SOURCE RECORDS Start Marker

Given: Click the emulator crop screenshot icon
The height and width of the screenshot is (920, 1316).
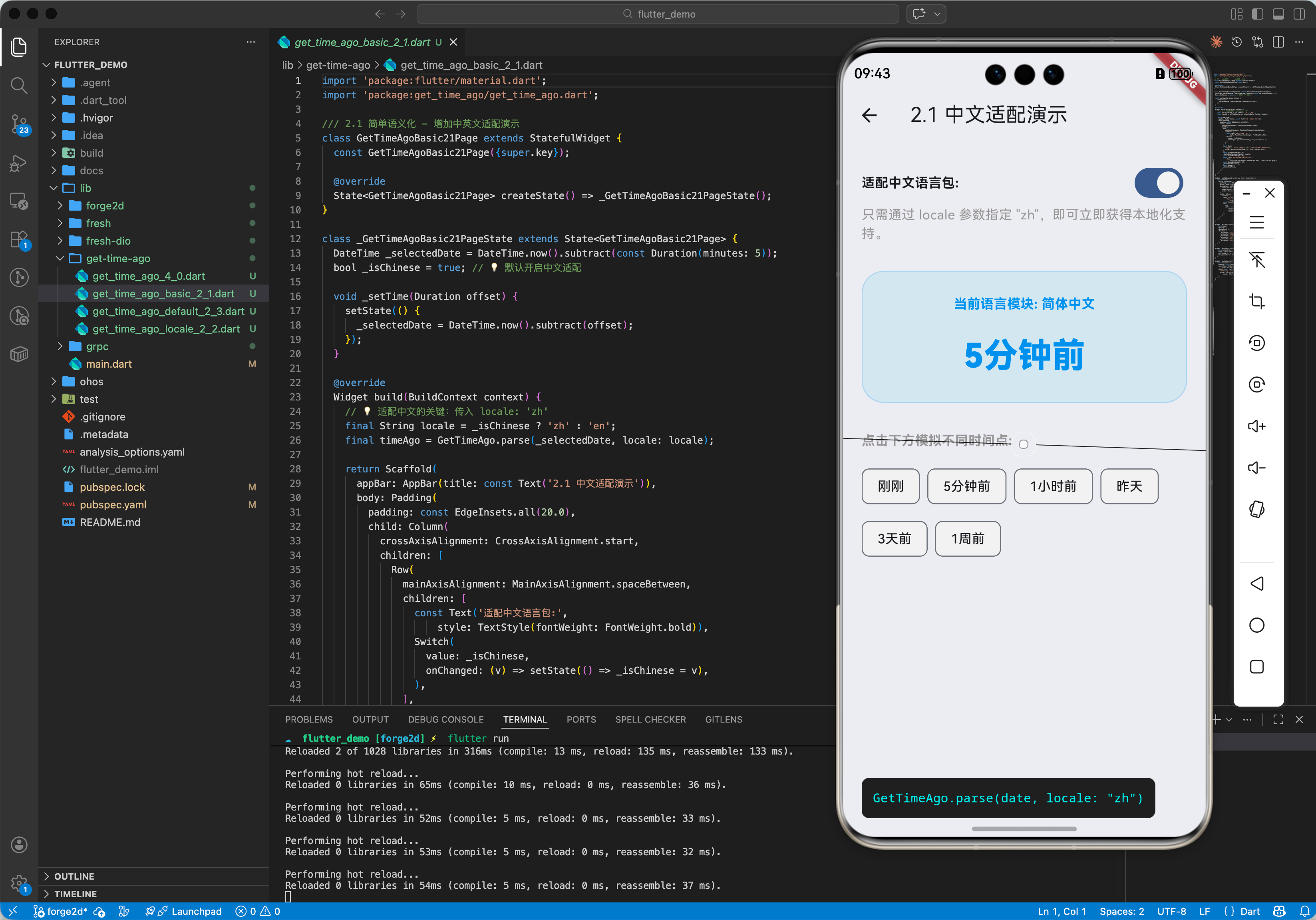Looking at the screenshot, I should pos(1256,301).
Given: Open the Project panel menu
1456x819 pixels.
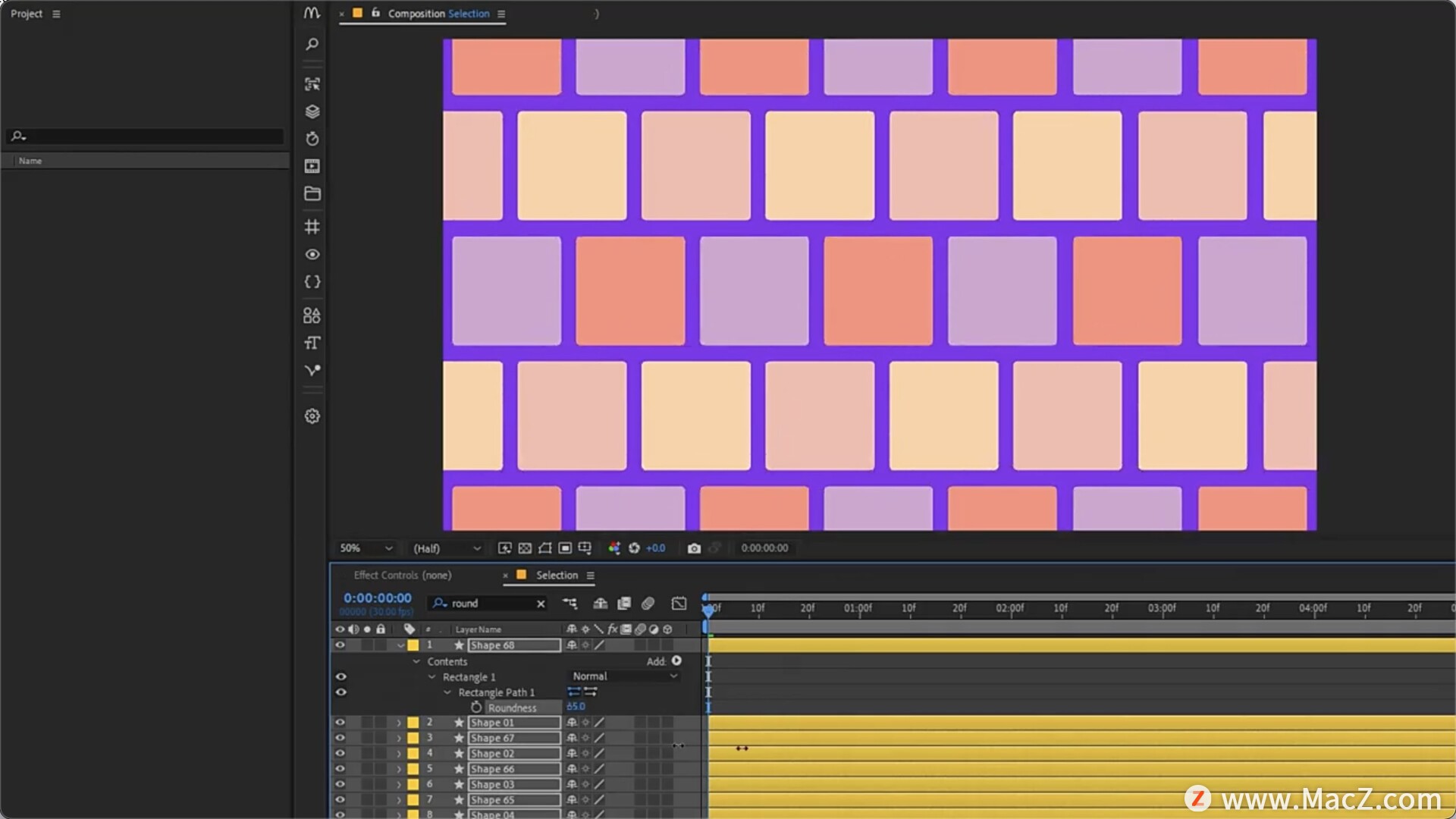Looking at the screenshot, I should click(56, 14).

SOURCE RECORDS End Marker

WHAT YOU HAVE TO DO: Drop the images and copy all the data exactly.

RESPONSE TO THE TASK:
Given: Click the emulator crop screenshot icon
The height and width of the screenshot is (920, 1316).
Looking at the screenshot, I should pos(1256,301).
Given: Open the Project panel menu
1456x819 pixels.
Looking at the screenshot, I should click(56, 14).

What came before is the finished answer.